Dall'Espresso: In linea con la Ned

Redazione DottNet | 01/08/2008 10:56

C'è la fila davanti all'ambulatorio del Servizio di Nutrizione Clinica dell'ospedale Policlinico di Roma. Obesi gravi di ogni età, da ogni dove, vengono per dimagrire con la terapia Ned - Nutrizione enterale domiciliare - di Gianfranco Cappello, professore di chirurgia generale al Policlinico di Roma e nutrizionista.

Pesano tutti oltre 100 chili, come quel parroco di 132 chili, al momento sceso a 113, che viene a curarsi dalla Sicilia accompagnato ogni volta da parrocchiani molto bene in carne. A scoprire questa nuova terapia Cappello ci è arrivato per caso. In realtà il chirurgo è stato tra i primi in Italia, 30 anni fa, a praticare la nutrizione artificiale parenterale, con la flebo, a pazienti che non riuscivano a mangiare, curandone in quasi 30 anni più di 10 mila. "Poi mi è capitato un paziente obeso che doveva essere operato per un'infiammazione all'intestino", racconta Cappello: "E poiché il grasso è nemico del chirurgo, l'ho fatto dimagrire di 20 chili con questa soluzione che uso ancora oggi". Così, per anni, il professore si è dedicato anche a far dimagrire pazienti obesi che si dovevano operare. Fino a quella signora, con complicanze post operatorie gravissime, obesa quanto la figlia che l'accompagnava: la quale, dopo aver visto quanto era dimagrita la madre, chiese a Cappello di poter fare la stessa cura. Fu un successo: la ragazza perse 15 chili e, felice, cominciò a mandare amici e conoscenti: "Grazie al passa parola in due anni abbiamo curato 600 pazienti. Ora ne abbiamo in terapia 120", dice Cappello. In cosa consiste questa Nutrizione enterale domiciliare? È una semplice dieta a base di proteine, come quella a punti o la Scarsdale. L'assoluta novità è che questa soluzione proteica, a cui si aggiunge una piccola dose di antiacido e di lassativo, non si prende per bocca: bensì, attraverso un sottilissimo sondino nasale, che viene introdotto senza alcun fastidio all'inizio di ogni ciclo e arriva allo stomaco, collegato a una piccola pompa computerizzata trasportabile in borsetta. La pompa, che è in funzione 24 ore al giorno, distilla la soluzione proteica in un flusso continuo, che dura giorno e notte.

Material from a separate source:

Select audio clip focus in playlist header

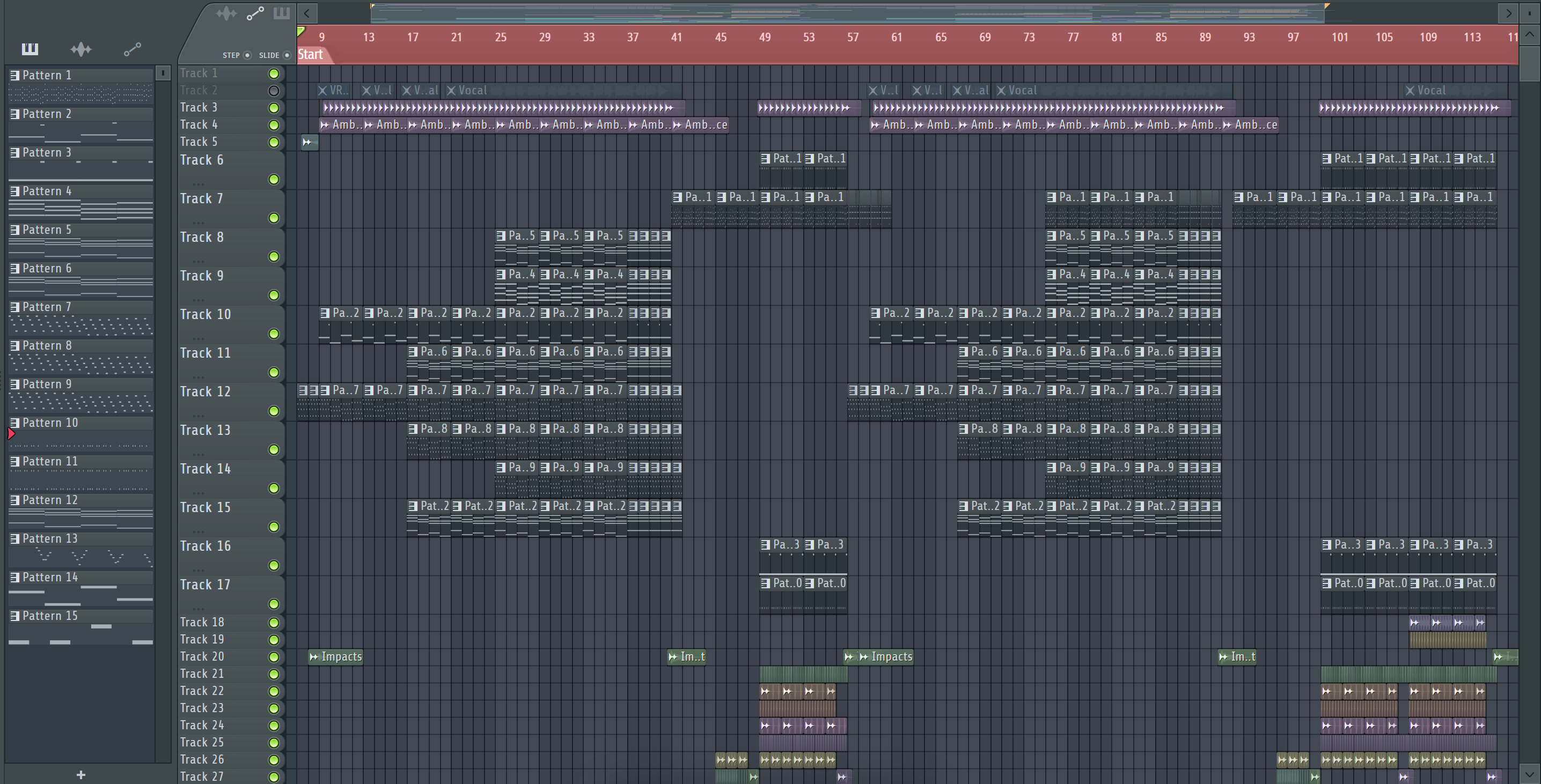[226, 13]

Una specie di flebo portatile, insomma, con un'autonomia di 18 ore, che si ricarica a corrente durante la notte e consente di fare una vita assolutamente normale. "L'alimentazione proteica, senza calorie, determina uno stato di acidosi cronica: il paziente è come un bambino con l'acetone che gli toglie l'appetito", spiega Cappello: "Così non soffre la fame e, per il fabbisogno calorico quotidiano, attinge ai suoi depositi di grasso. Che cominciano a ridursi".

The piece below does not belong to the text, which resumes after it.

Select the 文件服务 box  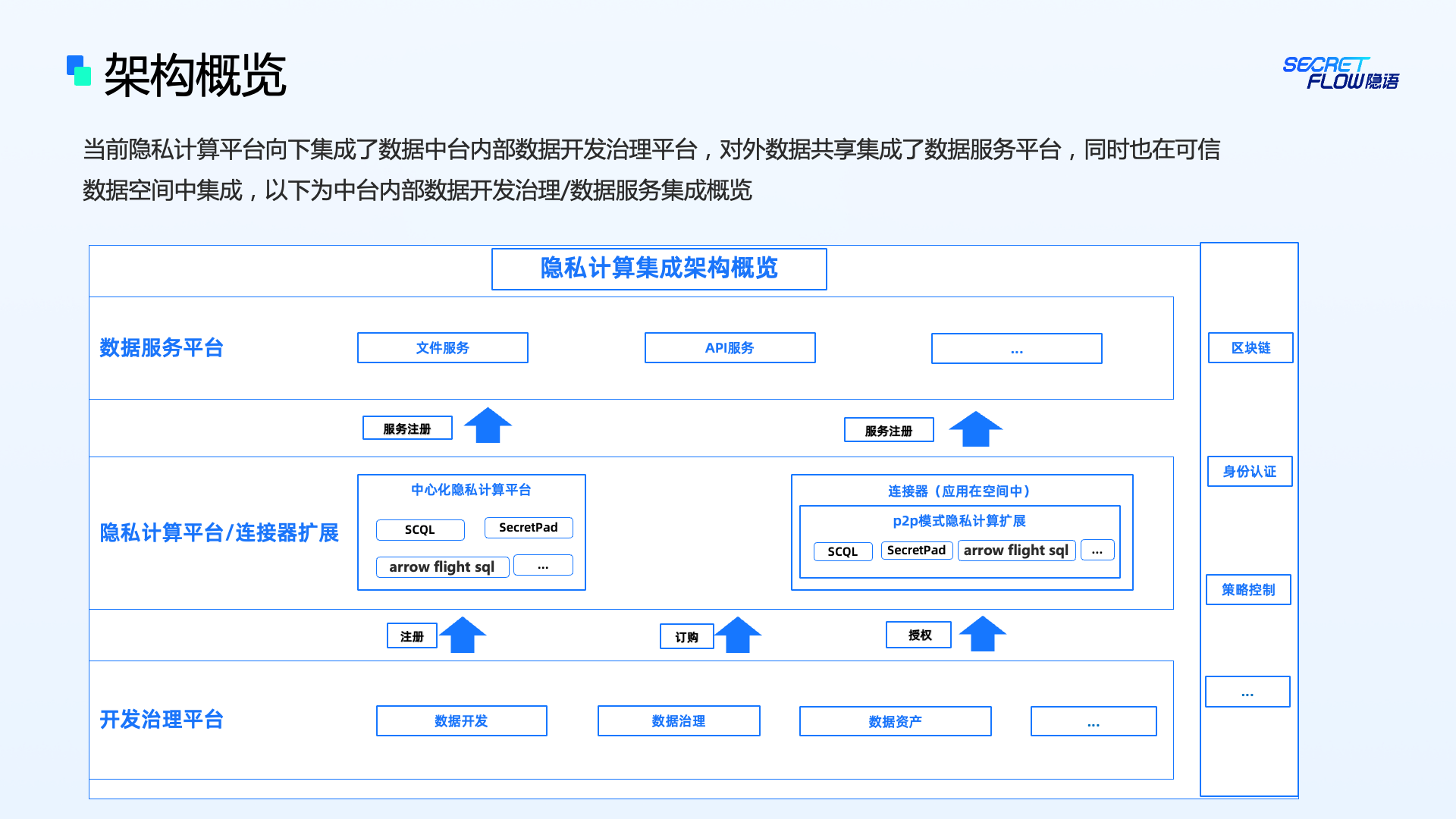coord(442,348)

La cura dura due settimane, in cui si cala il 10 per cento del proprio peso. Poi si toglie il sondino e si fanno due settimane di dieta di mantenimento (abbastanza aperta, limitati i carboidrati). Se si vuole dimagrire ancora, si fa un altro ciclo. "L'importante di questo metodo è che intacca il grasso e non i muscoli", spiega il chirurgo: "Chiunque può dimagrire se non mangia per una settimana: ma è un calo di muscoli, tanto è vero che si ringrassa subito, perché dei muscoli si ha bisogno. Il grasso, invece, non è necessario". E infatti, dalle fotografie le sue nuove signore sfoggiano sotto il dimagramento muscoli tesi e lucidi. Come quelli di Cilly Indri, cinquantenne romana passata da 105 chili a 64 in un anno: "Stavo sempre più male, la notte andavo in apnea, avevo le vene gonfie e le ossa che mi dolevano per il peso eccessivo", racconta. Alla fine, indecisa tra il bendaggio gastrico e il by pass intestinale - interventi molto invasivi e con possibili importanti effetti collaterali - la signora pensò bene di affidarsi alle mani del suo vicino di ombrellone, il professor Cappello per l'appunto. E la sua vita è cambiata. Ma è indicata per ogni tipo di paziente, questa Ned? "L'abbiamo fatta con successo a cardiopatici e malati con gravi problemi ossei. La terapia è controindicata solo per chi non può ingerire proteine", risponde il chirurgo. Non solo. È una cura economica: la bustina di proteine per un giorno, che si compra in farmacia, costa sette euro e si risparmiano i soldi per la spesa. E ha pure un successo mediatico: perché il sondino a vista fa sì che gli altri obesi vedano, si informino. E magari si curino.